PROVIDED TEXT:
Species-level patterns of high prevalence were consistent with prior reports. Husbandry-related factors such as ground-level feeding, open water sources, heavy bedding use, and group housing conditions, despite frequent disinfection, can facilitate accumulation of oocysts and thus increase risk14,19. In addition, host factors such as diet and age have been associated with increased positivity in avian species, supporting the rationale for risk-based surveillance and prophylaxis tailored at class- or order-specific levels19.
The increased negativity rate (83.5%) observed among treated animals compared to untreated counterparts highlights the clinical utility of macrocyclic lactones in zoo settings, particularly against gastrointestinal nematodes. Macrocyclic lactones such as ivermectin, moxidectin, and selamectin act on glutamate-gated chloride channels and are recognized as broad-spectrum endectocides effective against nematodes. Differences in potency and resistance patterns among compounds within this class have been documented20,21. The low residual prevalence of strongylid-type eggs, Capillaria spp., Ascaridia spp., and Nematodirus spp. observed in ivermectin-treated animals is consistent with this pharmacological spectrum. Likewise, the praziquantel + imidacloprid + moxidectin regimen (used in cats) nearly eliminated nematodes, in agreement with documented endo-/ectoparasitic efficacy of topical imidacloprid 10% + moxidectin 2.5% formulations21,22. The persistence of Eimeria spp. under this regimen was expected, as praziquantel targets cestodes and trematodes, while macrocyclic lactones are ineffective against coccidia23.

PROVIDED RECORDS:

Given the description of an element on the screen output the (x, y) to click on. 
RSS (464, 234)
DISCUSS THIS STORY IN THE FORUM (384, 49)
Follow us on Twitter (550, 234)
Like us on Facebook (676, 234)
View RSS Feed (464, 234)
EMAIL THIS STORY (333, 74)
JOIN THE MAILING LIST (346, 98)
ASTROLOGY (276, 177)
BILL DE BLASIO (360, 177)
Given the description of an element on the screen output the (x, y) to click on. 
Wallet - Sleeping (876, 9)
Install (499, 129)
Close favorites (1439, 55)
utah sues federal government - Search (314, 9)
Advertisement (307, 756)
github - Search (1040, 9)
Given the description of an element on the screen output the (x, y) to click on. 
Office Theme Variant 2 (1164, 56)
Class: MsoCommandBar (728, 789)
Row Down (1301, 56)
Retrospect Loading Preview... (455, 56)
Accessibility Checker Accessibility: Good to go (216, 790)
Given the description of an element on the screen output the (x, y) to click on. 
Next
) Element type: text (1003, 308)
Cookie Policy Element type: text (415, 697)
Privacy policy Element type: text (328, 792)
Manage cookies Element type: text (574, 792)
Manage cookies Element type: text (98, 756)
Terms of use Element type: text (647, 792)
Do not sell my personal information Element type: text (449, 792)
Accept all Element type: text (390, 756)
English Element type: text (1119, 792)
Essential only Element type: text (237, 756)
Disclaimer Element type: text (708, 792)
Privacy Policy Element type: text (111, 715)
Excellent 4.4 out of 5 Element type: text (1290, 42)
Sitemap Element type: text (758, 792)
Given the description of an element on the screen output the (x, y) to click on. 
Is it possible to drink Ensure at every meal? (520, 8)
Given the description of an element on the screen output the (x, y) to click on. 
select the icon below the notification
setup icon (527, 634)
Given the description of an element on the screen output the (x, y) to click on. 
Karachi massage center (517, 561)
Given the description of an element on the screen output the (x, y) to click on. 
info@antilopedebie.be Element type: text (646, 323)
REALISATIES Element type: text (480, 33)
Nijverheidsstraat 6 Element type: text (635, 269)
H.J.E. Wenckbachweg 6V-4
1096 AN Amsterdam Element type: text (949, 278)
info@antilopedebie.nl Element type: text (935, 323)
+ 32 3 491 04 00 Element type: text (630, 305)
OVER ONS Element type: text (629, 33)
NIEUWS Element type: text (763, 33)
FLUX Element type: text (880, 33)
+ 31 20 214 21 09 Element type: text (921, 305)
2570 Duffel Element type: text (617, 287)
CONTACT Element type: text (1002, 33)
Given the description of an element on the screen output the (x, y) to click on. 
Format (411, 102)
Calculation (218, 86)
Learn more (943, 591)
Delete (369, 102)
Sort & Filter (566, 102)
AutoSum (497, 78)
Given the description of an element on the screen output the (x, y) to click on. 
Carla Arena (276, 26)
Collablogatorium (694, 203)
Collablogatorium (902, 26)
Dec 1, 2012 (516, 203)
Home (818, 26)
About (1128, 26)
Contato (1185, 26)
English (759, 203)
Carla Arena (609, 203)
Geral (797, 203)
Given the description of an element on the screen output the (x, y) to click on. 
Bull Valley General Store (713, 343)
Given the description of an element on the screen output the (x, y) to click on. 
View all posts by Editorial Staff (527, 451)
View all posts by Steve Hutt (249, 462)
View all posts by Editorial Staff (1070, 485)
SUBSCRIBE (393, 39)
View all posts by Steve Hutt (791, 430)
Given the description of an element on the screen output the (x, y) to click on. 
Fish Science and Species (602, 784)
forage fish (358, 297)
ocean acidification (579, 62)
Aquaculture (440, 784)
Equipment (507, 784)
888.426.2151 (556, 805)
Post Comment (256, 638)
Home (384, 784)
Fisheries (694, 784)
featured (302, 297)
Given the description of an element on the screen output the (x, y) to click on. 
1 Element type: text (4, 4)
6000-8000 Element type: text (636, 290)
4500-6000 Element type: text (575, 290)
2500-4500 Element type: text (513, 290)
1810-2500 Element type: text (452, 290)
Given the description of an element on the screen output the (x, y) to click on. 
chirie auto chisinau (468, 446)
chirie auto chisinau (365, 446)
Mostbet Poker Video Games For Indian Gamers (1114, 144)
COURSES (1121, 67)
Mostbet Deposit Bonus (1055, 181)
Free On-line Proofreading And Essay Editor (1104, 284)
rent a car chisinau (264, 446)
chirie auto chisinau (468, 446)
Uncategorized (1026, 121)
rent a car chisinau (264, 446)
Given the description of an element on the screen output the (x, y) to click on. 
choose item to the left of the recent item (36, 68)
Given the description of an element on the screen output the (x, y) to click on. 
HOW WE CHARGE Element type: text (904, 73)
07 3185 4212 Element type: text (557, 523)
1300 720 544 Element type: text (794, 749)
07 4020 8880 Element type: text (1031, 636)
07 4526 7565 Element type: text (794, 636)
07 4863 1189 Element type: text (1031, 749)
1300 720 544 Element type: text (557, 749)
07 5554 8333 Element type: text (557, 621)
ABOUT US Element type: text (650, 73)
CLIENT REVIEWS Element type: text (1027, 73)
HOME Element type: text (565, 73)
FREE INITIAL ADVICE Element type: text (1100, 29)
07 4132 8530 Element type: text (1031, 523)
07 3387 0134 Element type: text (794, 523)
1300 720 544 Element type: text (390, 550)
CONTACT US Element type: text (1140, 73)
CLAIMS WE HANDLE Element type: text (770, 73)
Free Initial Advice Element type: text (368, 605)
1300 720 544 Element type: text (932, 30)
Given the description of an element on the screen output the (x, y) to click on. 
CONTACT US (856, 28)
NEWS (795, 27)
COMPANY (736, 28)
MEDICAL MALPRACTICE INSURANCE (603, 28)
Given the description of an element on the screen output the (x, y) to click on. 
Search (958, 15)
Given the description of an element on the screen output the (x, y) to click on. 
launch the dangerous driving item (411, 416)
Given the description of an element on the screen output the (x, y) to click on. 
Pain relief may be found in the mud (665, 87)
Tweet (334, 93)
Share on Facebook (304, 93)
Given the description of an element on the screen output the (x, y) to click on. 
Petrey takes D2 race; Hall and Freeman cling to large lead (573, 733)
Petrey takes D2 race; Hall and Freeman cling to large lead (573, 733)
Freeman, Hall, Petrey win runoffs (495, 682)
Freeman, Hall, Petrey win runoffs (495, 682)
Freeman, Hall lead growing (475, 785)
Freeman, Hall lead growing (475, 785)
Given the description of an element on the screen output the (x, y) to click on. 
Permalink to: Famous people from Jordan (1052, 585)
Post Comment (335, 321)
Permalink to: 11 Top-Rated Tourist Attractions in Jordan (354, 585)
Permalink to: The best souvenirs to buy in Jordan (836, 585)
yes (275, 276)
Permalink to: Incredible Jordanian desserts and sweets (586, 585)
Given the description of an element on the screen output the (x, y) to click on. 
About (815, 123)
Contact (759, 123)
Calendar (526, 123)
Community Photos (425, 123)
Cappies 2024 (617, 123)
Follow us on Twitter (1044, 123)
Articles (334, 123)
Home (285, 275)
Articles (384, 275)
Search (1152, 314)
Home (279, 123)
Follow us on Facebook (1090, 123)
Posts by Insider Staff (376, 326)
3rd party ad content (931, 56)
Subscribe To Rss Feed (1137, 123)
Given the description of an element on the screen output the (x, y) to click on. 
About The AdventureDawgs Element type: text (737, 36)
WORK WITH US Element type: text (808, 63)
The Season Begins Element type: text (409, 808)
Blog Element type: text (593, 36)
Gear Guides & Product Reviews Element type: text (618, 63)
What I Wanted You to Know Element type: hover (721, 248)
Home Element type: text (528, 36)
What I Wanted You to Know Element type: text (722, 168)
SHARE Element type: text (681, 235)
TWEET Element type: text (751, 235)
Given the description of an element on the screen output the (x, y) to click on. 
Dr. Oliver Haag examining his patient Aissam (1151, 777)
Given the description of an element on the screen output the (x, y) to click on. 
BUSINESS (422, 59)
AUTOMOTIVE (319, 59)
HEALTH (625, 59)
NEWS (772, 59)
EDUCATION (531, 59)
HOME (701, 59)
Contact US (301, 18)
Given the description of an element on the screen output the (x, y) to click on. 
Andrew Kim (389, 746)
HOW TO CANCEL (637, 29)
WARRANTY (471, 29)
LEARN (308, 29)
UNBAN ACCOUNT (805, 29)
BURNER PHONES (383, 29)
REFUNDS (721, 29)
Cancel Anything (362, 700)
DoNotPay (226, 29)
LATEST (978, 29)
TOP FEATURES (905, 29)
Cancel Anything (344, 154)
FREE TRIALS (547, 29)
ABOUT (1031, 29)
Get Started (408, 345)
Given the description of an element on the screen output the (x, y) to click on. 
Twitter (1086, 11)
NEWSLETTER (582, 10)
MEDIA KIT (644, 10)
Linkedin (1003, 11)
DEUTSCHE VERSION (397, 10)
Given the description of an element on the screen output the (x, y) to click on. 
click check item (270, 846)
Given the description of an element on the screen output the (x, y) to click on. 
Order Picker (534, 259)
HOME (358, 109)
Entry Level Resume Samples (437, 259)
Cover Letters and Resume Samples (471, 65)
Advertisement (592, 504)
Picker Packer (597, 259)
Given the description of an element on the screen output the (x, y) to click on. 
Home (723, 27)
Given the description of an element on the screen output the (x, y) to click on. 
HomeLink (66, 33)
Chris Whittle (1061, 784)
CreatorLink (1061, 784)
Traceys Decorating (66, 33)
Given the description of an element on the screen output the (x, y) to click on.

PROBLEM TO WORK ON:
Do these statements agree with the text on parasites and macrocyclic lactones in zoo animals? Answer yes or no for each, quoting the words from the text that decide it.
1. Ivermectin, moxidectin, and selamectin act on glutamate-gated chloride channels.
2. In cats, the praziquantel + imidacloprid + moxidectin regimen eliminated Eimeria spp.
3. Frequent disinfection keeps oocysts from accumulating under group housing conditions.

ANSWER BOX:
1. Yes: "Macrocyclic lactones such as ivermectin, moxidectin, and selamectin act on glutamate-gated chloride channels"
2. No: "The persistence of Eimeria spp. under this regimen was expected"
3. No: "group housing conditions, despite frequent disinfection, can facilitate accumulation of oocysts"